Gov. Phil Murphy said a U.S. Supreme Court ruling overturning Roe v. Wade would have “no impact on New Jersey state law.” (Courtesy of New Jersey Governor’s Office)
With the U.S. Supreme Court now poised to strike down Roe v. Wade, federal lawmakers must act to protect and codify abortion rights as New Jersey legislators recently did, Gov. Phil Murphy said Tuesday.
The Democratic governor railed against “this court stacked with Trump appointees” in condemning the “enraging” leaked draft of an opinion that signals the court may repeal the 1973 landmark decision that guaranteed abortion rights as constitutionally protected.
Murphy — speaking at a news conference in Lambertville on an environmental initiative — assured citizens New Jersey’s new Freedom of Reproductive Choice Act protects their abortion rights here. Murphy signed that act into law in January, after various versions of it languished for years in the Legislature.
“If the court indeed does take this awful step, this decision will have no impact on New Jersey state law, or the full right to reproductive freedom under our state law. This remains fully intact, because here in New Jersey, instead of hoping for the best, we prepared ourselves for the worst,” he said.
The New Jersey law, while widely hailed by abortion rights advocates as protecting access, was a watered-down version of what its sponsors originally introduced.
It passed only after lawmakers eliminated provisions that would have required insurers to cover abortions and contraceptives, increased the number of health care professionals who can terminate pregnancies, and provided insurance coverage for undocumented women through the state Medicaid program.
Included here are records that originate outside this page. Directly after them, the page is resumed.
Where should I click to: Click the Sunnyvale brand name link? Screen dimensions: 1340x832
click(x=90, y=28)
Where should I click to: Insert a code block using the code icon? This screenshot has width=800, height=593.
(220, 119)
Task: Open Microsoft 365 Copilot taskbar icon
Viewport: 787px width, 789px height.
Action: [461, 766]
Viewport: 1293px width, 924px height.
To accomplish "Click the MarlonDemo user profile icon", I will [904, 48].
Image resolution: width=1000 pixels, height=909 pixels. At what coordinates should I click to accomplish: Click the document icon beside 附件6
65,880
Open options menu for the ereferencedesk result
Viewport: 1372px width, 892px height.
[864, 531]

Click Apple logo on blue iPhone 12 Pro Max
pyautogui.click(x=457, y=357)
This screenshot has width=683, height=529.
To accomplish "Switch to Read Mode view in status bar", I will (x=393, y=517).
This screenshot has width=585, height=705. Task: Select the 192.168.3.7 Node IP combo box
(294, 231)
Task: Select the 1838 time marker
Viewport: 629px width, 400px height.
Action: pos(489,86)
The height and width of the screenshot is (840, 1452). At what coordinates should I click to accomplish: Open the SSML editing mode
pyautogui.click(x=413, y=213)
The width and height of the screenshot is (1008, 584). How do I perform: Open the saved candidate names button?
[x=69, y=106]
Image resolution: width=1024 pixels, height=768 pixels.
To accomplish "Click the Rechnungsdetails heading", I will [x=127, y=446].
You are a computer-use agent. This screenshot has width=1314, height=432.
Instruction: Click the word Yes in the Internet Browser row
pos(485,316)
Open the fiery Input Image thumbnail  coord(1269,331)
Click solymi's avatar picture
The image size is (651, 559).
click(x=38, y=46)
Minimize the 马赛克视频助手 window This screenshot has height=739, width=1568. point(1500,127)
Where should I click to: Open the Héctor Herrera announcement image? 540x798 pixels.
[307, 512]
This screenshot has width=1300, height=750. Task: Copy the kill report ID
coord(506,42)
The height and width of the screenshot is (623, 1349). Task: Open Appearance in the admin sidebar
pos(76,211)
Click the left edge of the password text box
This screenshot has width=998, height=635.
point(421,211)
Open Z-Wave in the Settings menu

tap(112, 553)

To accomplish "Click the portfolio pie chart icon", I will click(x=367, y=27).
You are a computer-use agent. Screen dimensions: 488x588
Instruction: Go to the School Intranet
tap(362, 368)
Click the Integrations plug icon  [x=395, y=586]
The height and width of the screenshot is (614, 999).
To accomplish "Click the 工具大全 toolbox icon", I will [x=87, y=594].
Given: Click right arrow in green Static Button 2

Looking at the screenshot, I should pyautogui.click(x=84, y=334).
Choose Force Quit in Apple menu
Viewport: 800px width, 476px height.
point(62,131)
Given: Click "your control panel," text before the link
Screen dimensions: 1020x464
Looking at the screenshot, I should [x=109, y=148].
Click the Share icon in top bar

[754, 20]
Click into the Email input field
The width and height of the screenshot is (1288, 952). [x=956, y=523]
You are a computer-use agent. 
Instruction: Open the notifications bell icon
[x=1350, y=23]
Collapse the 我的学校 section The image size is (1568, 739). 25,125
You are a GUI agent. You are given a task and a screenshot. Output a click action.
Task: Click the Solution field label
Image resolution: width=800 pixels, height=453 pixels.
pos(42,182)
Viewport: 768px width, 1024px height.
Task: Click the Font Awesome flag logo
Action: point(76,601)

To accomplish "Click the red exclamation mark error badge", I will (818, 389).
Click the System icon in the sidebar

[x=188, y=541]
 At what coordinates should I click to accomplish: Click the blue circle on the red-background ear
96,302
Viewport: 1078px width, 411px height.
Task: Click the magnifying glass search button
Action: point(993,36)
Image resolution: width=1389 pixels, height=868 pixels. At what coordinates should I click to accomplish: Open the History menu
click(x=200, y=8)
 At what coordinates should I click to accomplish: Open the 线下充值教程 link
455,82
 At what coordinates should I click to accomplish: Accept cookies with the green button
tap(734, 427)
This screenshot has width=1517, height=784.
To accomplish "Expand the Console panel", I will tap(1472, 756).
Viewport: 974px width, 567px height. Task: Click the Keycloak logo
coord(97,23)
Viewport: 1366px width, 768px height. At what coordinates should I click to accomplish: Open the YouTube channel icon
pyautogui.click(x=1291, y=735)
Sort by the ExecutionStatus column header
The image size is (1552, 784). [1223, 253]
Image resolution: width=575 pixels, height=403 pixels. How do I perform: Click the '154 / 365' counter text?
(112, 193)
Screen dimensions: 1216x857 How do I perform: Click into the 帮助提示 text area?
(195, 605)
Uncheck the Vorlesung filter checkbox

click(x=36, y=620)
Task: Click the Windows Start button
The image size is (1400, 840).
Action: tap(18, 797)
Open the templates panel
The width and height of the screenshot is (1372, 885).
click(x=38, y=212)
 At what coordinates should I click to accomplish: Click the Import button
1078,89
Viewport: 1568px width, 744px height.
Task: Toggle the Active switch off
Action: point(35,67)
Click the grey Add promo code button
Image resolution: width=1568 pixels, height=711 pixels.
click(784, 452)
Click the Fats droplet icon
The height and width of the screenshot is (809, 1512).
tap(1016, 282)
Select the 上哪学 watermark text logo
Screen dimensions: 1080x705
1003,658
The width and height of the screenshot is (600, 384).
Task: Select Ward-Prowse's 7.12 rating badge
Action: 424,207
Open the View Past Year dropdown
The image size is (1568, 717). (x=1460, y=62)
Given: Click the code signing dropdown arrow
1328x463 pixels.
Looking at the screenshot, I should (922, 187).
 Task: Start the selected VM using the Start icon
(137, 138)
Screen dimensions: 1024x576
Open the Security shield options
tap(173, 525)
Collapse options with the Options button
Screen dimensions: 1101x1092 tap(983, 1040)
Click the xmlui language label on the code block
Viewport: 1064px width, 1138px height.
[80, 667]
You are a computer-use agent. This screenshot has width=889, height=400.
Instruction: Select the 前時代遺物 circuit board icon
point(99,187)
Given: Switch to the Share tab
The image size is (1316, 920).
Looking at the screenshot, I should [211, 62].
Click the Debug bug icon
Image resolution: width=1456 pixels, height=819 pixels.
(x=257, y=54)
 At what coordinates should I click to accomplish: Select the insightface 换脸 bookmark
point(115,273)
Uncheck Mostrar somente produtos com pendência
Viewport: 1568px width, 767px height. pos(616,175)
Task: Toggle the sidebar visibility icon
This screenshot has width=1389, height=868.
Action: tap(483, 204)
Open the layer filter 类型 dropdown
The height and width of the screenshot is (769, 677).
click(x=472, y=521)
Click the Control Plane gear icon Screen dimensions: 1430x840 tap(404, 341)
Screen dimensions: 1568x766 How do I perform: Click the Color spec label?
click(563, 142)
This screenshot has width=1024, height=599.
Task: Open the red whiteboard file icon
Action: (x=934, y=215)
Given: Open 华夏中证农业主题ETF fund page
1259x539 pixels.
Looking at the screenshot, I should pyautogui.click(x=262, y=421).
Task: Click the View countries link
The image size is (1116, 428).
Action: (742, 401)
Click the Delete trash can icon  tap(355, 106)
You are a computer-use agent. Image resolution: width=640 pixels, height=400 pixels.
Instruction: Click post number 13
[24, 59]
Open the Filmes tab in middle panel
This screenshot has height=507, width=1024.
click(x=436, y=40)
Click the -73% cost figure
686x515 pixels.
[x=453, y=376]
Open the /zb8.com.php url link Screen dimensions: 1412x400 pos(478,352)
To address the insurance concerns, the act tasked the state Department of Banking and Insurance with studying whether the cost of an abortion is a barrier to low-income and uninsured women and insurance companies should be required to cover the procedure.
That study is now underway, and the agency is accepting public comment until May 26. Employers that are religious nonprofits would be exempted.
Will Congress act?
Twenty-two states have passed such restrictive abortion laws in recent years that if Roe falls, abortion will be illegal, or nearly so, in almost half of America, said Leslie Kantor, chair and professor in the Department of Urban-Global Health at the Rutgers School of Public Health.
Kantor agreed with Murphy that federal legislators now might be driven to act.
A congresswoman from California introduced federal legislation in June that would give health care providers the statutory right to provide abortion services. That bill, called the Women’s Health Protection Act, would preempt any state laws that forbid or limit abortion.
The Democratic-controlled House passed it in September. But the Senate in February failed to advance it, after it fell short of the 60 votes Senate filibuster rules require for most legislation to advance to debate.
Recent polls show broad support nationally for abortion rights so anyone upset about the high court’s draft opinion should regard it as a reminder of the importance of voting, said Kantor, a former Planned Parenthood Federation of America executive.
“If, in fact, there isn’t going to be court protections for health care in the United States, then we better make sure that we elect people who are going to protect people’s and health providers’ rights to make health decisions,” she said.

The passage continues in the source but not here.